Further, there may be cases in which the ink that seeps out from the gap 40 of the nozzle guard 32 due to the pressing of the absorbing member 50 reaches the ink ejection outlet 37 before being absorbed by the absorbing member 50 and blocks the ink ejection outlet 37, resulting in ink ejection failure. FIG. 24 is a diagram that illustrates an example of the state of the ink In that seeps out from the gap 40 of the nozzle guard 32 by the pressing of the absorbing member 50.

Still further, in the case that the pressing time is excessively short, it is not possible to sufficiently absorb the ink that seeps out from the gap 40. In the case that the pressing time is excessively long, there may be cases in which the meniscuses which are formed in the ink ejection outlets 37 will be broken.

Taking these factors into consideration, it is preferable for an absorbing member having an absorbency of 10 mm/5 min or greater and 80 mm/5 min or less and a surface roughness Rz of 410 μm or less to be employed as the absorbing member 50.

In addition, it is preferable for the absorbing member 50 to be pressed against the ink jet head 31 with a pressing pressure of 10 kPa or greater and 80 kPa or less for an amount of time 7 seconds or greater and 60 seconds or less.

Note that the bases for setting the absorbency and the surface roughness Rz of the absorbing member 50 as well as the numerical values of the pressing pressure and the pressing time of the absorbing member 50 described above will be shown by Examples and Comparative Examples, which will be described later. By setting the absorbency and surface roughness Rz of the absorbing member 50 as well as the pressing pressure and pressing time of the absorbing member 50 to those described above, meniscuses can be formed more appropriately, and favorable ink ejection can be performed.

Further, it is preferable for the absorbing member 50 to be formed by fibers which are thicker than the diameter of the nozzles in order to prevent the fibers of the absorbing member 50 from breaking the meniscuses which are formed in the ink discharge ports 37 as described above. By adopting such a configuration, it will become possible to prevent the meniscuses from being broken due to the fibers of the absorbing member 50 entering the ink ejection outlets 37.

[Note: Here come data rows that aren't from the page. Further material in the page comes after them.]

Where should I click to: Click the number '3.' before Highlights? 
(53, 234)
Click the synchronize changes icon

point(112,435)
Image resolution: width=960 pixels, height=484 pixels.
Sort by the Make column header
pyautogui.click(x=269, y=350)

The thicknesses of the fibers of the absorbing member 50 are measured by observing the upper surface of the absorbing member 50 with an optical microscope “AZ-100M” by NIKON, and measuring the distance between two points with a measuring tool. Specifically, fibers that protrude from the upper surface of the compressed and flattened absorbing member 50 are designated as targets of measurement, two points that yield the largest diameter are specified, and the distance therebetween is measured. Then, the average value of the measurement results of ten fibers is designated as the thickness of the fibers of the absorbing member 50 as referred to here.

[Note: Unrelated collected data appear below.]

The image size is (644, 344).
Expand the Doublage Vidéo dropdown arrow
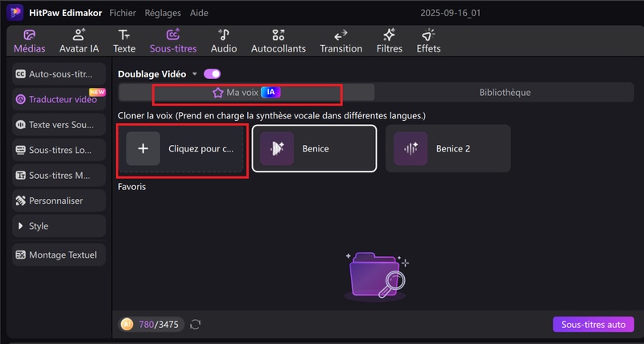click(x=194, y=74)
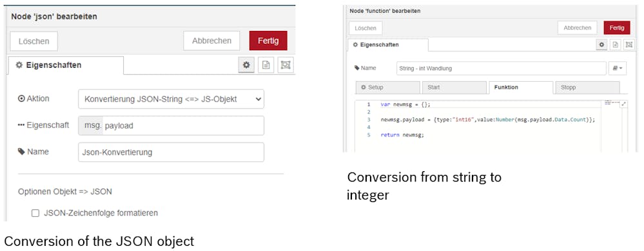
Task: Open the library dropdown beside function name
Action: [618, 68]
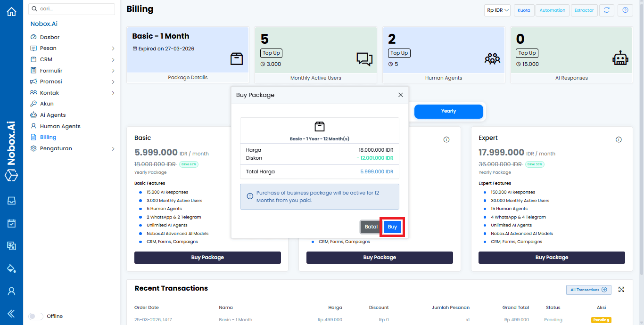Open the user profile icon in rail

pos(11,291)
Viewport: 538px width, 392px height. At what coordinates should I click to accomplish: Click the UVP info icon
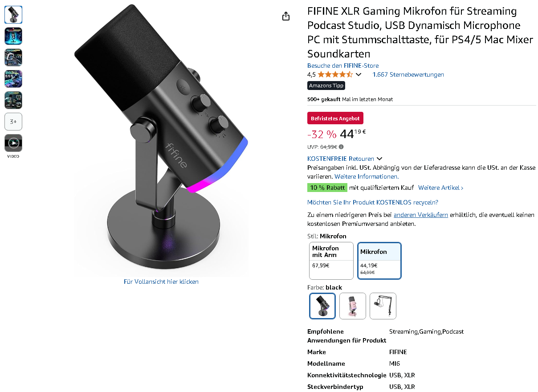coord(341,147)
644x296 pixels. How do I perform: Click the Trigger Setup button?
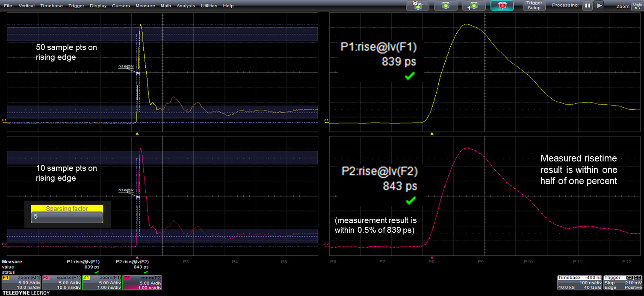[534, 6]
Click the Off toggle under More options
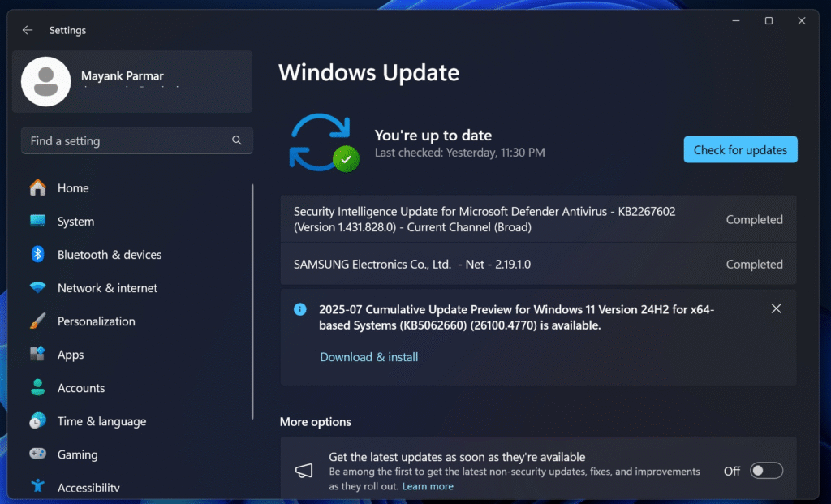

In addition, it is preferable for the lengths of the fiber on the surface of the absorbing member 50 to be shorter than the distance from the ink ejection surface 36a of the nozzles to the surface 32a of the nozzle guard (the surface that faces the ink ejection surface 36a; refer to FIG. 4). By adopting such a configuration, it will become possible to prevent the fibers of the absorbing member 50 from entering the ink ejection outlets 37, and it will become possible to prevent the meniscuses which are formed at the ink ejection outlets 37 from being broken.

The lengths of the fiber on the surface of the absorbing member 50 are measured by observing the side end face of the absorbing member 50 with an optical microscope “AZ-100M” by NIKON, and measuring the distance between two points with a measuring tool. Specifically, fibers that protrude from the upper surface of the compressed and flattened absorbing member 50 are designated as targets of measurement, the two ends of protruding portions of the fibers are specified, and the distance therebetween is measured. The average value of the measurement results of ten fibers is designated as the length of the fibers on the surface of the absorbing member 50 as referred to here.

In addition, it is preferable for the intervals of the fibers on the surface of the absorbing member 50 to be wider than the arrangement pitch of the nozzles (the intervals among adjacent nozzles). By adopting such a configuration, it will become possible to prevent the fibers of the absorbing member 50 from entering the ink ejection outlets 37, and it will become possible to suppress breakage of the meniscuses which are formed in each of the ink ejection outlets 37.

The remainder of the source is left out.